Öte yandan kısıtlamalarla ilgili kararların vilayet valiliklerine bırakılacak olması düşündürücü. Türkiye genelinde valilikler, 1 yıldır hareket ve aktiflikleri korona virüsüne karşı alınan tedbirler gerekçesiyle yasaklıyor.
SES Diyarbakır Şubesi Eşbaşkanı Yıldız Ok Orak, “En çok mustarip olduğumuz mevzu. Bizim bu devirde bütün etkinliklerimiz kısıtlandı pandemi nedeniyle fakat birebir kısıtlamalar kimi kısımlara uygulanmadı” dedi.
Orak, kısıtlama karlarının valiliklere bırakılmasıyla ilgili şunları söyledi: “Yetki valiliklere geçince daha da keyfi durumlar ortaya çıkabilir diye düşünüyorum.

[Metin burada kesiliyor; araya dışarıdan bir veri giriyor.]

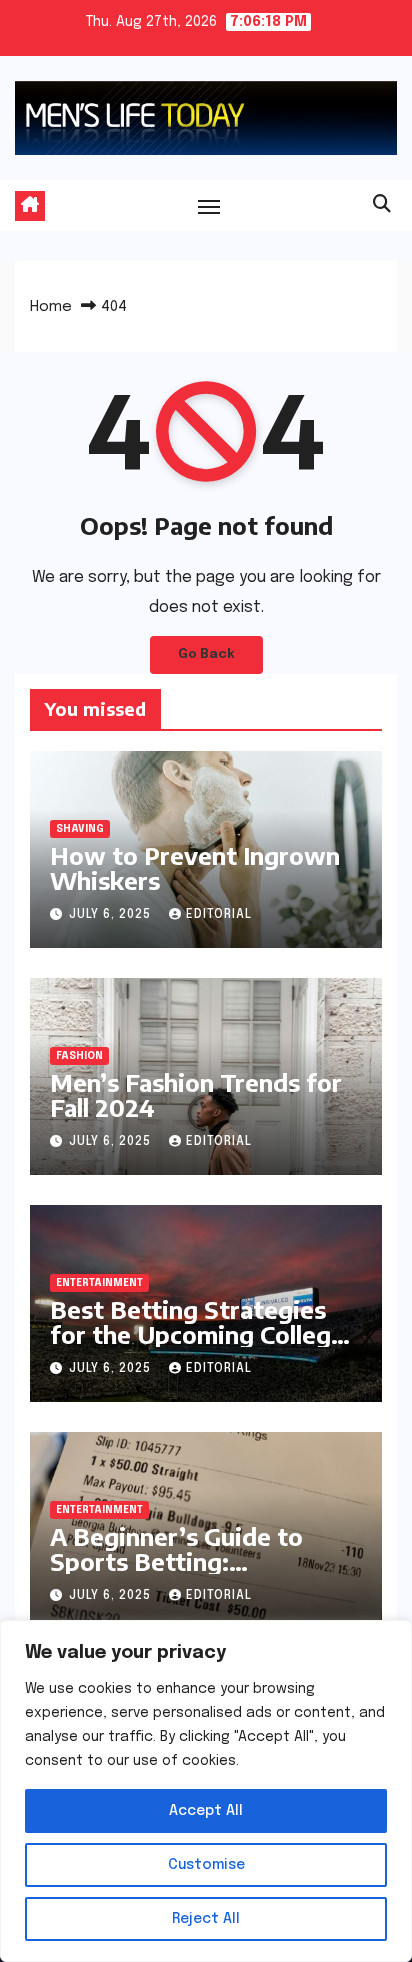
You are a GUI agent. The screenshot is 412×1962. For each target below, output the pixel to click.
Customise (206, 1865)
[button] (382, 205)
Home (51, 307)
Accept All (206, 1811)
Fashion (79, 1056)
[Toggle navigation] (209, 206)
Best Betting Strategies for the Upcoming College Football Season (197, 1334)
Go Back (206, 654)
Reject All (206, 1919)
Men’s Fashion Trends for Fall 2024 (196, 1094)
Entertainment (99, 1283)
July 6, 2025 (112, 915)
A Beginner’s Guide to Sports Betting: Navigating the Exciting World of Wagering (186, 1573)
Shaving (80, 829)
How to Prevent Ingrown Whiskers (195, 867)
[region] (206, 1791)
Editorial (219, 915)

Mart ayı bizim aktiflik olarak en ağır olduğumuz ay. Bilhassa 8 Mart ve Newroz bu ayda ve bakalım salon dolusu kongrelere müsaade verenler bizim açık havada yapacağımız etkinliklere müsaade verecekler mi. Tabi ki pandemi devam ettiği sürece açık havada bile olsa büyük kalabalıkları biz de tasvip etmiyoruz ancak yasakların bile adaleti kalmamış maalesef.”